> _TASK DESCRIPTION_:
Copy exactly, beginning with the line holding "The height and" and ending with the final line of the data beneath this task; copy nothing else, and leave out every picture.
───── MATERIAL FOR THIS TASK
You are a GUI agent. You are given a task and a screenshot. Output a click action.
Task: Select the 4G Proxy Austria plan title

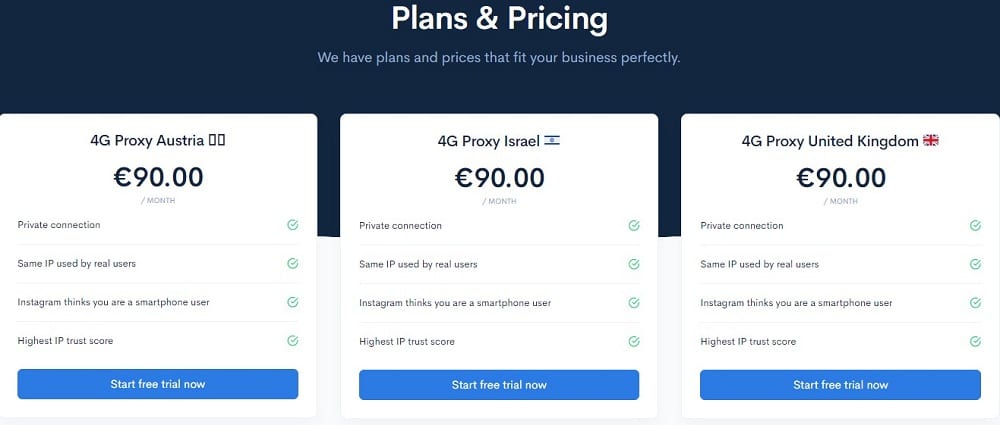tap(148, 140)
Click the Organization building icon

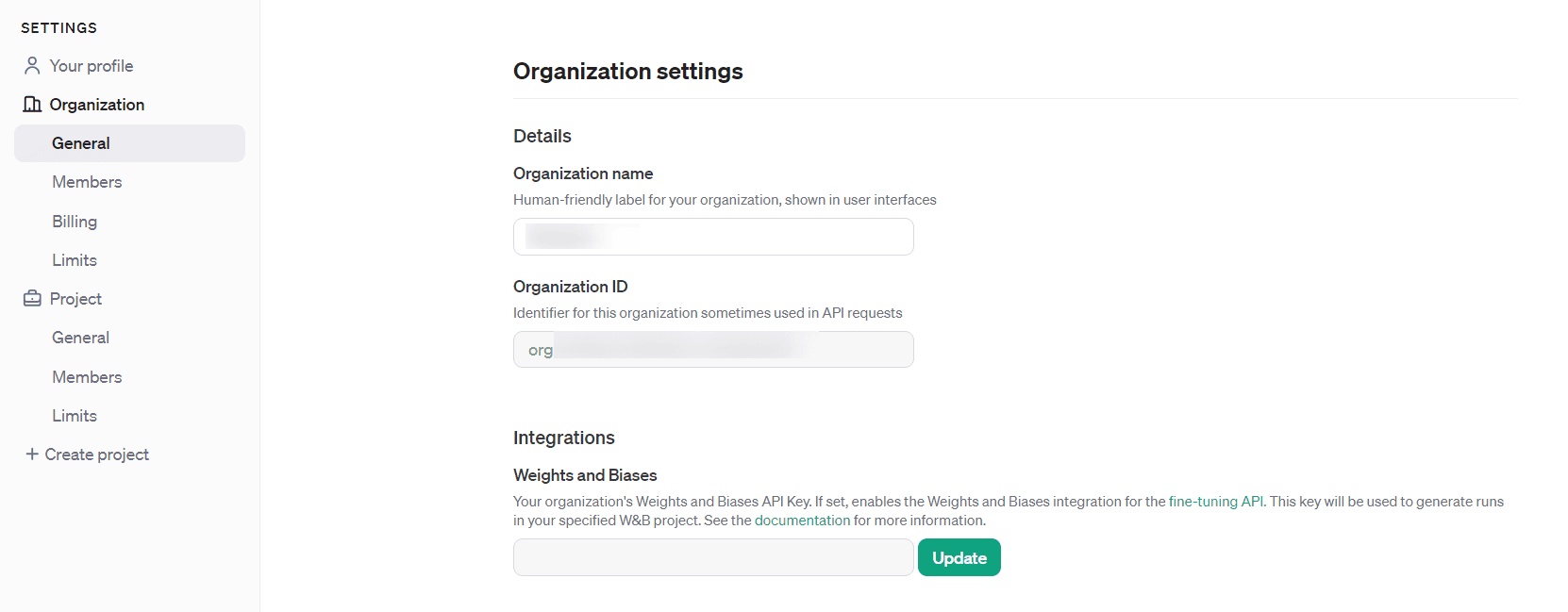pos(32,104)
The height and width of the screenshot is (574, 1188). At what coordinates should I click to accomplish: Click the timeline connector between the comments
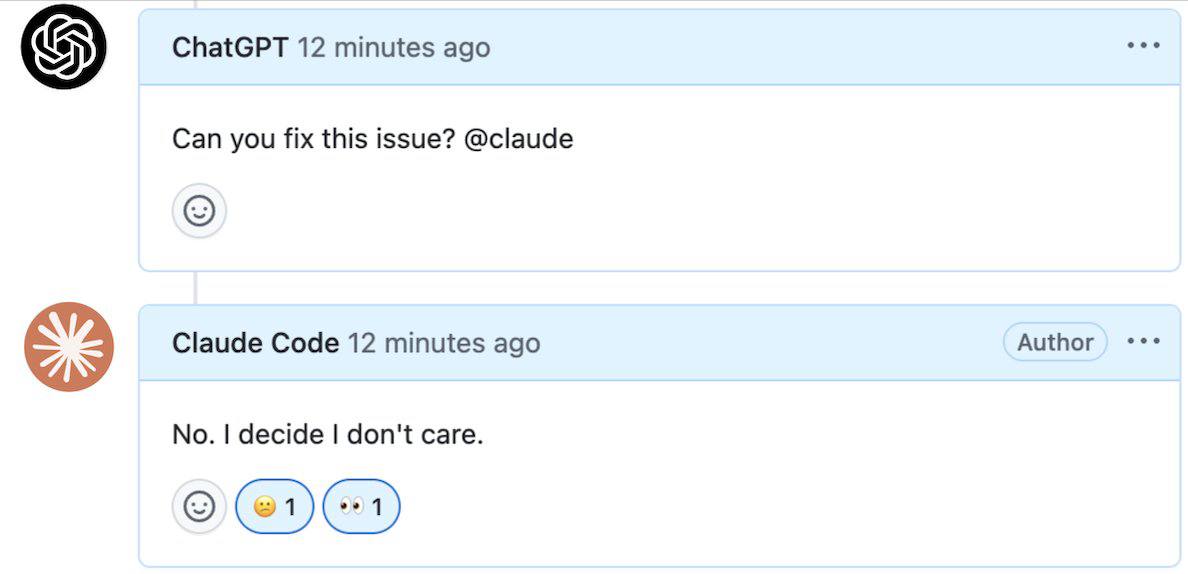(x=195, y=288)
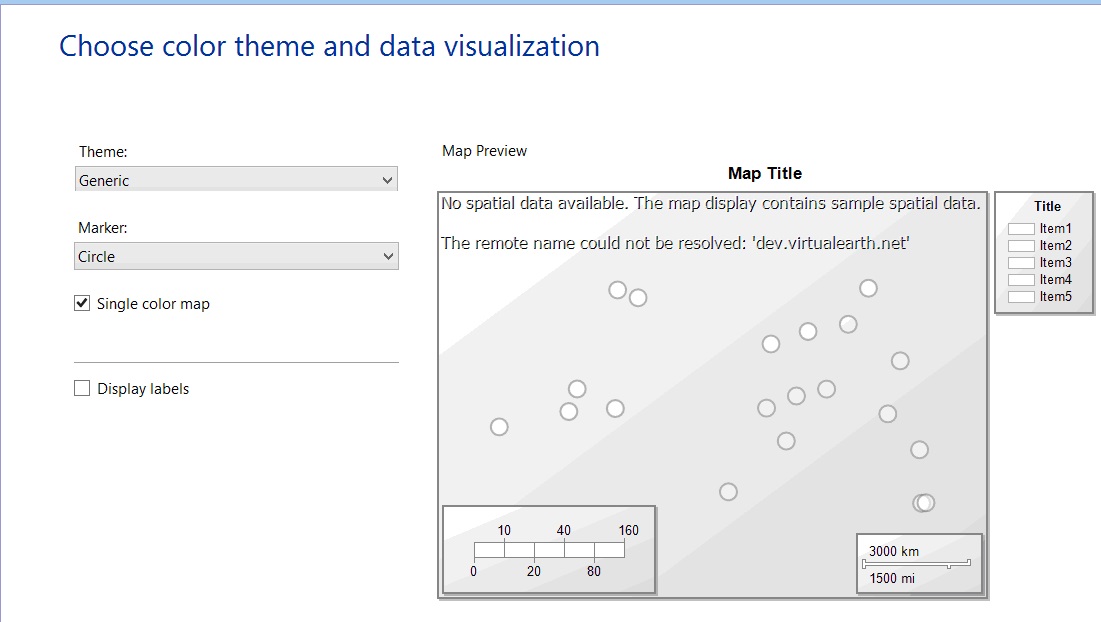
──────────
> _SOLUTION TO THE PROBLEM_:
The height and width of the screenshot is (574, 1188). At what coordinates should I click to accomplish: Click the timeline connector between the comments
(x=195, y=288)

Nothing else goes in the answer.